EXERCISE INSTRUCTIONS
Output begins at the line with "Task: Open gear" and ends at the last line of the records below. Copy each line in that span exactly, and leave out pictures.

___

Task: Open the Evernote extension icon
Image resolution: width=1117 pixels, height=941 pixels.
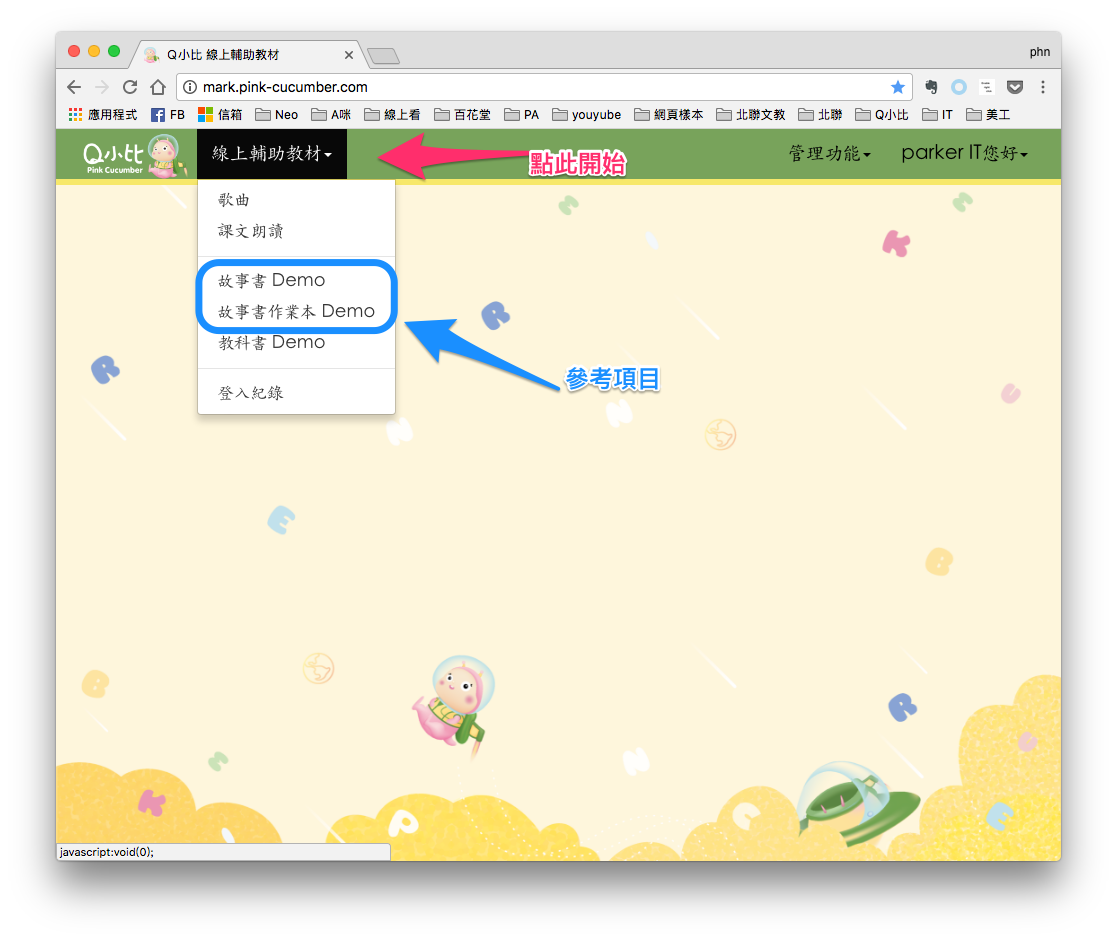Action: coord(931,87)
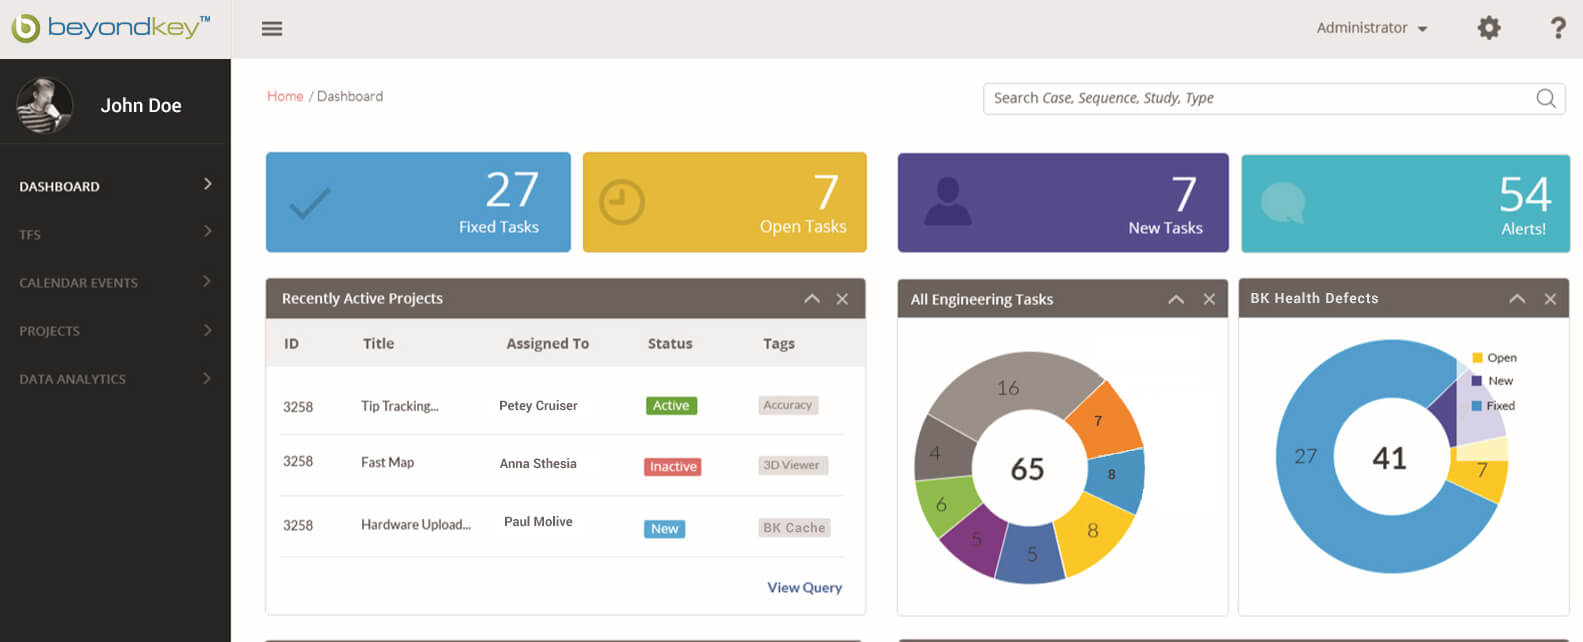Click the help question mark icon
The width and height of the screenshot is (1583, 642).
[x=1557, y=28]
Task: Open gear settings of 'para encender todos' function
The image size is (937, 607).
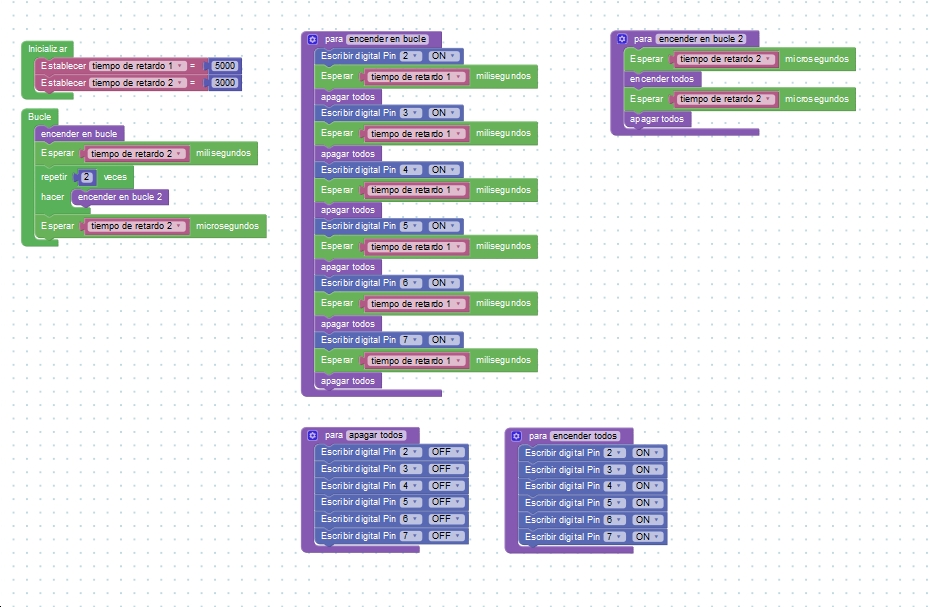Action: coord(516,436)
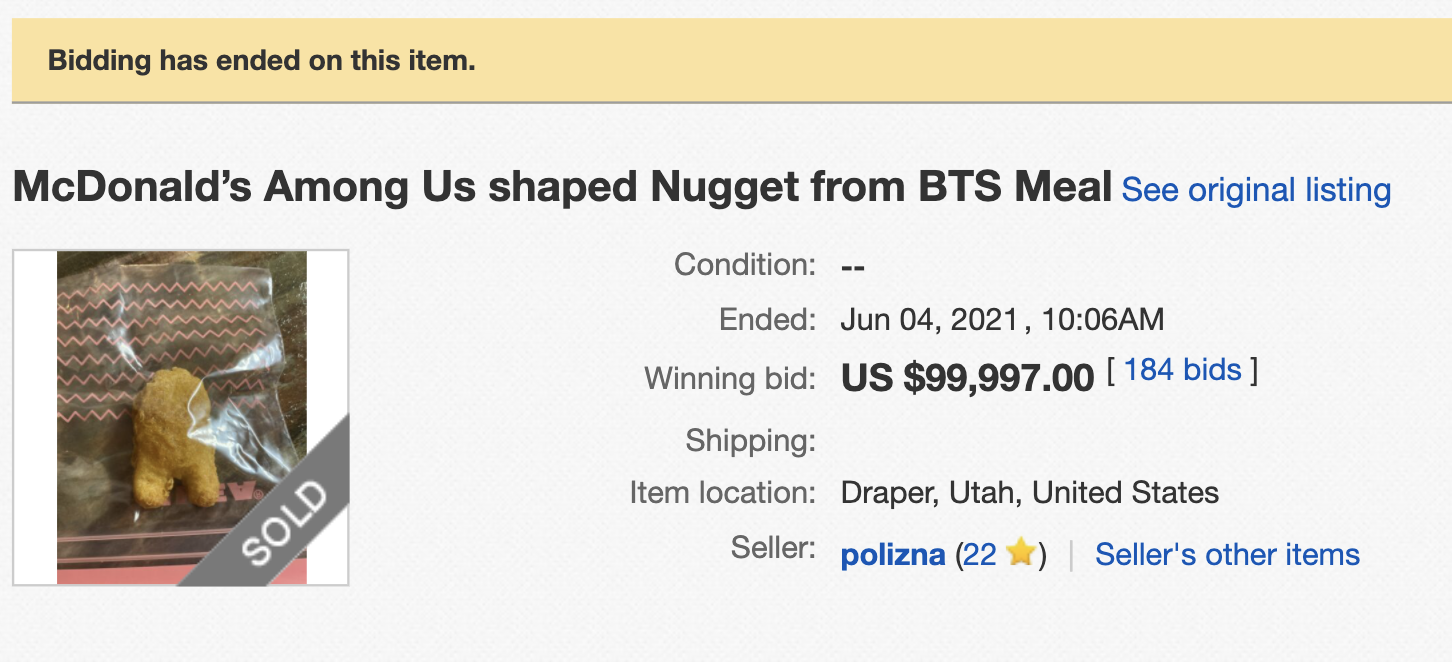Enlarge the nugget photo thumbnail
The image size is (1452, 662).
click(181, 417)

___

RESULT FOR THIS EXERCISE
Task: Open gear settings of 'para encender todos' function
The image size is (937, 607).
Action: coord(516,436)
Enlarge the nugget photo thumbnail
The image size is (1452, 662).
click(181, 417)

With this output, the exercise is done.